The AI Incident Database is dedicated to indexing the collective history of harms or near harms realized in the real world by the deployment of artificial intelligence systems. Like similar databases in aviation and computer security, the AI Incident Database aims to learn from experience so we can prevent or mitigate bad outcomes.

Moral Resposibility

On Thursday (the 29th of May) I gave a talk on Moral Responsibility and Artificial Intelligence at the Canadian AI 2025 conference in Calgary, Alberta.

I discussed what moral responsibility might be in the context of AI and argued for an ethic of care (and repair) approach to building relationships of responsibility and responsibility practices.

There was a Responsible AI track in the conference that had some great talks by Gideon Christian (U of Calgary in Law) and Julita Vassileva (U Saskatchewan.)

Rewiring the Humanities: Notes from the DH Winter School 2025

The Digital Humanities Winter School, a unique initiative by the Department of Humanities and Social Sciences, Indian Institute of Technology Delhi (IIT Delhi), was held in February 2025. Its primary goal was to bridge the gap for scholars and students from the humanities, social sciences, and other non-STEM disciplines in India, providing them with a hands-on introduction to computational tools and digital scholarship methods. This introduction aimed to foster algorithmic thinking, conceptualize data-centric research projects, encourage collaborative ventures, and instill critical approaches toward algorithms. The DH Winter School, with its promise of a low learning curve, was designed to boost the confidence of participants who came with little or no exposure to digital applications or programming. By addressing the limited opportunities for students of the humanities and social sciences in India to learn these methods, the DH Winter School aimed to impact the academic landscape significantly.
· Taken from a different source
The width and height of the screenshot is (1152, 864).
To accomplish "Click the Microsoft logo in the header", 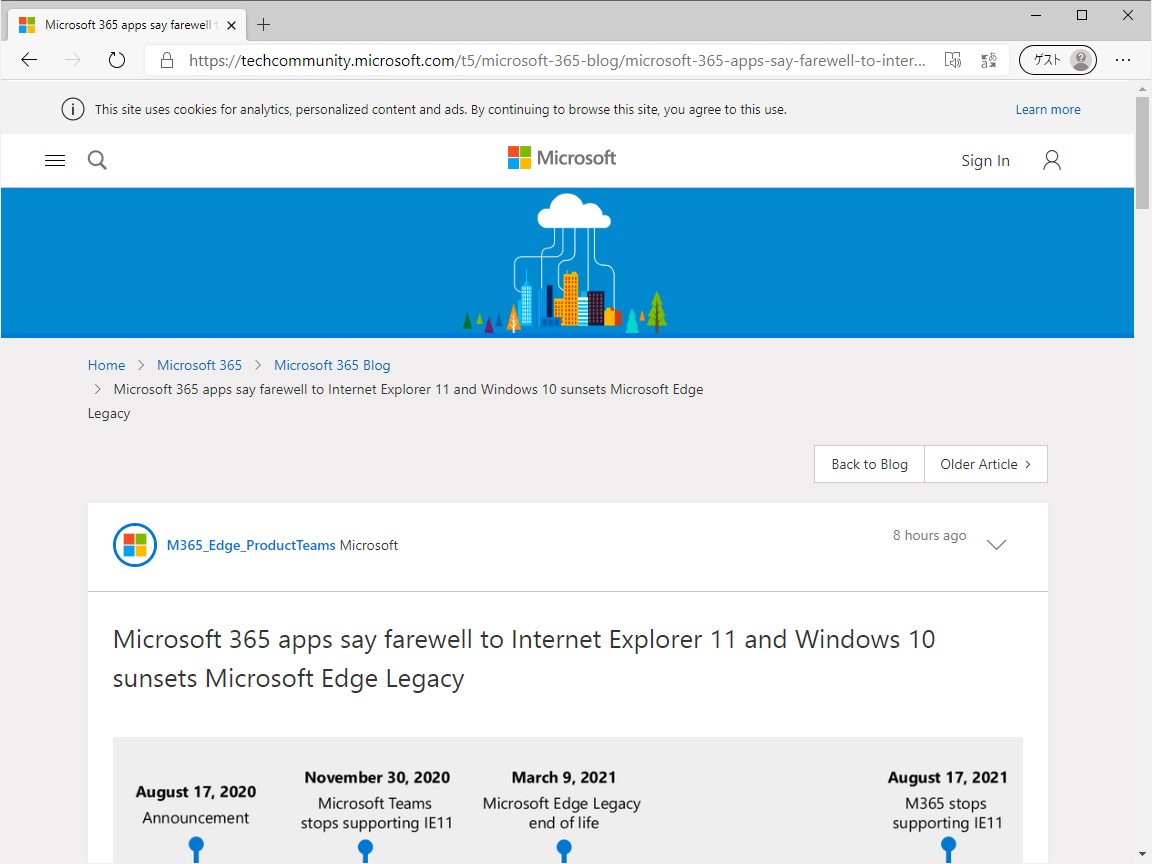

Michael Sinatra drew my attention to this post about the DH Winter School at IIT Delhi that I contributed to. See, Rewiring the Humanities: Notes from the DH Winter School 2025.

News Media Publishers Run Coordinated Ad Campaign Urging Washington to Protect Content From Big Tech and AI

Today, hundreds of news publishers launched the “Support Responsible AI” ad campaign, which calls on Washington to make Big Tech pay for the content it takes to run its AI products.

I came across one these ads about AI Theft from the News Media Alliance and followed it to this site about how, News Media Publishers Run Coordinated Ad Campaign Urging Washington to Protect Content From Big Tech and AI. They have three asks:

Require Big Tech and AI companies to fairly compensate content creators.

Mandate transparency, sourcing, and attribution in AI-generated content

Prevent monopolies from engaging in coercive and anti-competitive practices.

Gary Marcus has a substack column on Sam Altman’s attitude problem that talks about Altman’s lack of a response when confronted with an example of what seems like IP theft. I think the positions are hardening as groups begin to use charged language like “theft” for what AI companies are doing.